*Written exercise a*. Rewrite the entries from their first line up to and including the line with "Action: pyautogui.click(x=968, y=763)", replacing "Instruction" with "Goal" and leaving everything else unchanged.

*Page excerpt*.

(This is the story behind the reference to tea in this earlier chapter of the memoirs.)
The phone rang as I started shutting the front door behind me. In one of those momentous decisions that define history I overrode my initial inclination to continue on my way out and stepped back in and picked up the receiver.
“Hi, this is ___, from ____ are you guys still in business? Would you be interested in doing some work for us down at the tea factory?”.
The voice was unknown, but the caller’s name wasn’t, neither was the name of the company.
“Yes, of course, when would you like to meet?”, I replied.
“How about today, this morning?”
“Sure, we’ll be there in about 45 minutes”.
The meeting is fresh in my mind today. The large room which served as the caller’s office and also housed the computers in the corner, the crates lying behind me as I sat in the visitor’s chair. Caller was joined by another manager. Tea was served as only a tea company can serve tea, on a proper tray lined with a tray cloth, cups and saucers, milk and sugar in their own china dispensers and a tea pot nestled under a tea cozy, biscuits on a plate.
“We’re installing a time attendance system and we need someone who can quickly provide us with some basic reports on the data collected by the clocks in the crates over there. It has to be done in dBase II and must be ready in 5 weeks because that’s the agreement we have signed with the union. Can you handle it?”

*Source data*.

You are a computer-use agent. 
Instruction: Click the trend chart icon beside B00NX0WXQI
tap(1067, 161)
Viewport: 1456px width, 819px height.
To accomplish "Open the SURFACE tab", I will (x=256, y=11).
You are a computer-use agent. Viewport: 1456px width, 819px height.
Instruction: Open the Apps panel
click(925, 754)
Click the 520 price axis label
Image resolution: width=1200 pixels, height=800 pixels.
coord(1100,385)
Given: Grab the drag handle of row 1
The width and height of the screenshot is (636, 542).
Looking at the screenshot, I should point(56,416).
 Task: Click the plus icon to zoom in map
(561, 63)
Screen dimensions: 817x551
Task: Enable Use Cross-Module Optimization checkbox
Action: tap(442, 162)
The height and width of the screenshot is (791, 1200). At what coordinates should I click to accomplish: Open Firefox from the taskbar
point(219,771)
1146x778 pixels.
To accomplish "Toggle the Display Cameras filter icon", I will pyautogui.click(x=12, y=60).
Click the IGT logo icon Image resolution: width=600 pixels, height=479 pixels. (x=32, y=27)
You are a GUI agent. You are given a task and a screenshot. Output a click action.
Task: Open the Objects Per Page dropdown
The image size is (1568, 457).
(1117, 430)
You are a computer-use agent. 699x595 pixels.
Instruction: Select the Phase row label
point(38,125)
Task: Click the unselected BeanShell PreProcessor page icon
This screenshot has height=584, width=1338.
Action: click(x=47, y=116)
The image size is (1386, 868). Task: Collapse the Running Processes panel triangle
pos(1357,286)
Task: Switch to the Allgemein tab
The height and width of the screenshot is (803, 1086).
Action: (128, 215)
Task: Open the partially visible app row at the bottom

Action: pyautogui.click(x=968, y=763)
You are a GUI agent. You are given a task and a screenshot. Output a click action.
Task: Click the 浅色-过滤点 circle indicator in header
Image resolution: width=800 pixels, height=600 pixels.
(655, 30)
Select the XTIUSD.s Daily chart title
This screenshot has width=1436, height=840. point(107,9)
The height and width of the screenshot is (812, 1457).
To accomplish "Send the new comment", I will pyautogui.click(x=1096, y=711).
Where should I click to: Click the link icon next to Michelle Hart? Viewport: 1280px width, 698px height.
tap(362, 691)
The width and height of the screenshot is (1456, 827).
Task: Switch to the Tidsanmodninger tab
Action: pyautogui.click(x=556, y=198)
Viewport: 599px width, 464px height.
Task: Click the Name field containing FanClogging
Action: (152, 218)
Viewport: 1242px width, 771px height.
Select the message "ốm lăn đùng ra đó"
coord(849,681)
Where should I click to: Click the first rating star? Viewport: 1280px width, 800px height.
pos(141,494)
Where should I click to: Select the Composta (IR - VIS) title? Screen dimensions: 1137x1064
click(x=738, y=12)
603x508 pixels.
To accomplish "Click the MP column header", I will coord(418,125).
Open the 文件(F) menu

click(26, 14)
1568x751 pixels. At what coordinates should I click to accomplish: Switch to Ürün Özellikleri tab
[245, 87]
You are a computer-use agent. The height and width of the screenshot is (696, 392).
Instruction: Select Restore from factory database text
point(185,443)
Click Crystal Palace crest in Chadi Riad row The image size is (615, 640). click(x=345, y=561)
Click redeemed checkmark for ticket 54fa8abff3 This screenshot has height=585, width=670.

*Written exercise b*. In the memoir excerpt about the tea factory, which software did the managers require the reports to be written in?

*Full solution a*.
You are a computer-use agent. 
Goal: Click the trend chart icon beside B00NX0WXQI
tap(1067, 161)
Viewport: 1456px width, 819px height.
To accomplish "Open the SURFACE tab", I will (x=256, y=11).
You are a computer-use agent. Viewport: 1456px width, 819px height.
Goal: Open the Apps panel
click(925, 754)
Click the 520 price axis label
Image resolution: width=1200 pixels, height=800 pixels.
coord(1100,385)
Given: Grab the drag handle of row 1
The width and height of the screenshot is (636, 542).
Looking at the screenshot, I should point(56,416).
 Task: Click the plus icon to zoom in map
(561, 63)
Screen dimensions: 817x551
Task: Enable Use Cross-Module Optimization checkbox
Action: tap(442, 162)
The height and width of the screenshot is (791, 1200). At what coordinates should I click to accomplish: Open Firefox from the taskbar
point(219,771)
1146x778 pixels.
To accomplish "Toggle the Display Cameras filter icon", I will pyautogui.click(x=12, y=60).
Click the IGT logo icon Image resolution: width=600 pixels, height=479 pixels. (x=32, y=27)
You are a GUI agent. You are given a task and a screenshot. Output a click action.
Task: Open the Objects Per Page dropdown
The image size is (1568, 457).
(1117, 430)
You are a computer-use agent. 699x595 pixels.
Goal: Select the Phase row label
point(38,125)
Task: Click the unselected BeanShell PreProcessor page icon
This screenshot has height=584, width=1338.
Action: click(x=47, y=116)
The image size is (1386, 868). Task: Collapse the Running Processes panel triangle
pos(1357,286)
Task: Switch to the Allgemein tab
The height and width of the screenshot is (803, 1086).
Action: (128, 215)
Task: Open the partially visible app row at the bottom

Action: pyautogui.click(x=968, y=763)

*Full solution b*. dBase II